[Entries taken from a collection]
-- Opening Marker --

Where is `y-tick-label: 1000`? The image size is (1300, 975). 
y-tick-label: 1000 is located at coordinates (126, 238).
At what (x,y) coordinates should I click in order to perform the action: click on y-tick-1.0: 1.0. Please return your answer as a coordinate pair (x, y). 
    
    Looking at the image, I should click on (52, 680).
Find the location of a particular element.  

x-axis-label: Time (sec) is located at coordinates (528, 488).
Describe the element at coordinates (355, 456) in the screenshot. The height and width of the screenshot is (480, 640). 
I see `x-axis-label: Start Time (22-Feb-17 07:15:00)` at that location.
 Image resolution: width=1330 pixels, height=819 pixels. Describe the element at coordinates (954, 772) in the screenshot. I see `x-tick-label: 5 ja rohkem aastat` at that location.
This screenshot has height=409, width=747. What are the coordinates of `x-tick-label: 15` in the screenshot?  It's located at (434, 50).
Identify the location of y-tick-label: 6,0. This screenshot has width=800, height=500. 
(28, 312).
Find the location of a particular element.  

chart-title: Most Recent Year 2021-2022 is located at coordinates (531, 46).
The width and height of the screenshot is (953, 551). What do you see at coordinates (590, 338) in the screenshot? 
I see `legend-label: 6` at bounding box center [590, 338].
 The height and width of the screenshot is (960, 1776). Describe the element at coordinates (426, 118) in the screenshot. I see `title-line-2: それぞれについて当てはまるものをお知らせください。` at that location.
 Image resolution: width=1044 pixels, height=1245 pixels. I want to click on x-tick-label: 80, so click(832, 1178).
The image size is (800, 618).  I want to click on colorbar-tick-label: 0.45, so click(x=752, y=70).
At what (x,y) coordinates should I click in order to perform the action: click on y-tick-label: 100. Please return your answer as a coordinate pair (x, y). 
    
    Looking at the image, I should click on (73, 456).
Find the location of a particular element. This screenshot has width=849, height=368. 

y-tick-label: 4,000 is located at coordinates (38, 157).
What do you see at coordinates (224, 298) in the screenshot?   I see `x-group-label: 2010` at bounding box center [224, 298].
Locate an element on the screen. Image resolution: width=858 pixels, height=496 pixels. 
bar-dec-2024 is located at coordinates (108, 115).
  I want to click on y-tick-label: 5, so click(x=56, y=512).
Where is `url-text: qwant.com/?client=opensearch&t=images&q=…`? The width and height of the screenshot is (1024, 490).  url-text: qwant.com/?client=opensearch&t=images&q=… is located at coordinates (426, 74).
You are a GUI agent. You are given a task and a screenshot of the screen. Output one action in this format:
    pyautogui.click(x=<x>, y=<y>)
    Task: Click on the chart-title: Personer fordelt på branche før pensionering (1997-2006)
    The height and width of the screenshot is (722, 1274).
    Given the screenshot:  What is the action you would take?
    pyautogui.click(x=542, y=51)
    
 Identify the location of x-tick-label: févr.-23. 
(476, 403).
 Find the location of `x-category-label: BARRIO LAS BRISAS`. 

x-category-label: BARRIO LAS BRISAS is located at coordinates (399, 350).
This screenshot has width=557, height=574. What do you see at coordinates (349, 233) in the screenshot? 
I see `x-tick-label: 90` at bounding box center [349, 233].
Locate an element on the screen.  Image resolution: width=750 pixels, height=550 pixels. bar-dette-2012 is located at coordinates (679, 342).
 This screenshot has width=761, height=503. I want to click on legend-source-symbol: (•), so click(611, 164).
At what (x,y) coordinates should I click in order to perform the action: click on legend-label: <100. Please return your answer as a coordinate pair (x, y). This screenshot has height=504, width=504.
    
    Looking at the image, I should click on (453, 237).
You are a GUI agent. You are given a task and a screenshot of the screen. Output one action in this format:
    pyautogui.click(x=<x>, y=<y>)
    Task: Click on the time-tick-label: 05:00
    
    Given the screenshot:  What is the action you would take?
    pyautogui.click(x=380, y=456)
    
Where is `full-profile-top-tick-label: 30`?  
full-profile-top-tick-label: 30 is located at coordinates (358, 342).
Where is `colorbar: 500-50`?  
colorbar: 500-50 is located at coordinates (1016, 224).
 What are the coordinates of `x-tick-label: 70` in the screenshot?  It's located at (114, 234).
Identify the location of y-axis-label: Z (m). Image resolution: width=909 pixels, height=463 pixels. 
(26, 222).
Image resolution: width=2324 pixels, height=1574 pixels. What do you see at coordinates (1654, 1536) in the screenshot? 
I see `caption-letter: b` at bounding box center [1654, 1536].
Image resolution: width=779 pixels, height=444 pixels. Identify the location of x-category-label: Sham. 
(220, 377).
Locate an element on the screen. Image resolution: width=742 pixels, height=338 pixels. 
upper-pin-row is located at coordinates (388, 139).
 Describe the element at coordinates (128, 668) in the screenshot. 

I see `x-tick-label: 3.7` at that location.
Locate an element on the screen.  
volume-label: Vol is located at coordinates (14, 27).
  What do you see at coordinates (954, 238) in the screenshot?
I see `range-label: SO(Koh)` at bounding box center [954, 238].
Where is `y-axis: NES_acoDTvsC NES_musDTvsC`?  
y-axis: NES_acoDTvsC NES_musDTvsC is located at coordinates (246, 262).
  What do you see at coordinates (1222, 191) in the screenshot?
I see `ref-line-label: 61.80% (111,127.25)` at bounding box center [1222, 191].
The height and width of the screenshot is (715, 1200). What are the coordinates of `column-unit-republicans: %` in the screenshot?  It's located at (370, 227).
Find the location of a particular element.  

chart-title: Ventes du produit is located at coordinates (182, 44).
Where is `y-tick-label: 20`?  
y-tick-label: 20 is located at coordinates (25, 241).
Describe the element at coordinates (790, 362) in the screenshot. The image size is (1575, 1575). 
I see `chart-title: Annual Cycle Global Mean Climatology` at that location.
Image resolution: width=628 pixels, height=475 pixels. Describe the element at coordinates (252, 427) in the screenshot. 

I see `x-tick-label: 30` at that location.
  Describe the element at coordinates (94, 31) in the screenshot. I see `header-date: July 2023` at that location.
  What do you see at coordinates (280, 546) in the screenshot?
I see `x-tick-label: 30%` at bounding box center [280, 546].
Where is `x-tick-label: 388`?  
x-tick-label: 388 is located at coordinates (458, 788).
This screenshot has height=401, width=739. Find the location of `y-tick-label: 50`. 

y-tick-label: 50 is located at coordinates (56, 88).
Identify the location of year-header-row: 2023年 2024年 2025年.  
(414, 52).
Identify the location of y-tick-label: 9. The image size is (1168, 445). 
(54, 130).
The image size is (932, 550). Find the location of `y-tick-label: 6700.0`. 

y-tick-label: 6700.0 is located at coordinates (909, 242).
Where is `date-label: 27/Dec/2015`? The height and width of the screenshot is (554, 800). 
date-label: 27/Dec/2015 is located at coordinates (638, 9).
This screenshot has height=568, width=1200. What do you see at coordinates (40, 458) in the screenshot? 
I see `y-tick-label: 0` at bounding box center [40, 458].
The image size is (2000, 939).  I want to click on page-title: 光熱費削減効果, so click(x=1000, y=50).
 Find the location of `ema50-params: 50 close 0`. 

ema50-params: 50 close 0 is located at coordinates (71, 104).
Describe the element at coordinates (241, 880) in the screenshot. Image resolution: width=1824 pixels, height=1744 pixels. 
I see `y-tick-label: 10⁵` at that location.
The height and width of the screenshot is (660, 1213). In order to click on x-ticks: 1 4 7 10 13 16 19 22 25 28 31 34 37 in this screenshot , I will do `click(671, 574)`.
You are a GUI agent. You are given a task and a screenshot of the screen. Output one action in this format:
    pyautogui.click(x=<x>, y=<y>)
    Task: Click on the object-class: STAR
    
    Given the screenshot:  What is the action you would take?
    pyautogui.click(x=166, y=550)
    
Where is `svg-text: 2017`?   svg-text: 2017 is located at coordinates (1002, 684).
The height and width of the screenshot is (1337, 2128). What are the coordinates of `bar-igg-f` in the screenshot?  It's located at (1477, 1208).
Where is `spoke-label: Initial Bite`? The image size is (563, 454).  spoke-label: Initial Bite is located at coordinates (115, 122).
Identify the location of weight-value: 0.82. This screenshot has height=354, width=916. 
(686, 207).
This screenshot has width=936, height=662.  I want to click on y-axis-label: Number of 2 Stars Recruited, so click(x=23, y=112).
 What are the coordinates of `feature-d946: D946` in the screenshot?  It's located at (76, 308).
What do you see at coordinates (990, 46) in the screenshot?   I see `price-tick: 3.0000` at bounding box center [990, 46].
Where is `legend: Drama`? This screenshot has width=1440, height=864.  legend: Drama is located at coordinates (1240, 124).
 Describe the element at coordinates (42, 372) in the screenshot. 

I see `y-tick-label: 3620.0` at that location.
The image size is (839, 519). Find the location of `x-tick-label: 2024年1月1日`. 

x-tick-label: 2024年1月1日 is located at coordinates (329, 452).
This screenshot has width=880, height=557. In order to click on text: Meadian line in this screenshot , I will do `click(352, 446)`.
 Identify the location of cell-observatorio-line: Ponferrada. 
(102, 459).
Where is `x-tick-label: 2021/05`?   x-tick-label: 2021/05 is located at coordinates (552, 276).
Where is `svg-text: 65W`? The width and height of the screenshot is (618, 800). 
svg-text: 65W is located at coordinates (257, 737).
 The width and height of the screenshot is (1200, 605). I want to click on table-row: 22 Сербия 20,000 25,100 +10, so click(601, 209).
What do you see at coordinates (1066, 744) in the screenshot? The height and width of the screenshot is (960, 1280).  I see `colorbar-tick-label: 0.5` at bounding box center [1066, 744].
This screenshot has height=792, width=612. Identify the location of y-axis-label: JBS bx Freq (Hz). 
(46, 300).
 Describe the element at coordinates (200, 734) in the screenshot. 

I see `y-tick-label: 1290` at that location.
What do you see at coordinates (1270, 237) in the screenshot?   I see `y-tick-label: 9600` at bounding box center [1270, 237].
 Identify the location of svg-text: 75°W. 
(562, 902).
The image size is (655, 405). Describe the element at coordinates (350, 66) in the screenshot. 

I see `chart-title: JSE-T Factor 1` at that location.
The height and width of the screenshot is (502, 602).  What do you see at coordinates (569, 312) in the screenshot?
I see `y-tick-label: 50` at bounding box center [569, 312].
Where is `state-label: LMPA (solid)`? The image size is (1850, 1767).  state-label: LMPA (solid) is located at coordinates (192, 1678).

-- Closing Marker --

## ASSIGNMENT
Please rewrite everything from the start of the entries down to the line containing "Looking at the image, I should click on (52, 680).", replacing "coordinate pair" with "point" and leaving all else unchanged.

## REPLY
Where is `y-tick-label: 1000`? The image size is (1300, 975). 
y-tick-label: 1000 is located at coordinates (126, 238).
At what (x,y) coordinates should I click in order to perform the action: click on y-tick-1.0: 1.0. Please return your answer as a point (x, y). 
    
    Looking at the image, I should click on (52, 680).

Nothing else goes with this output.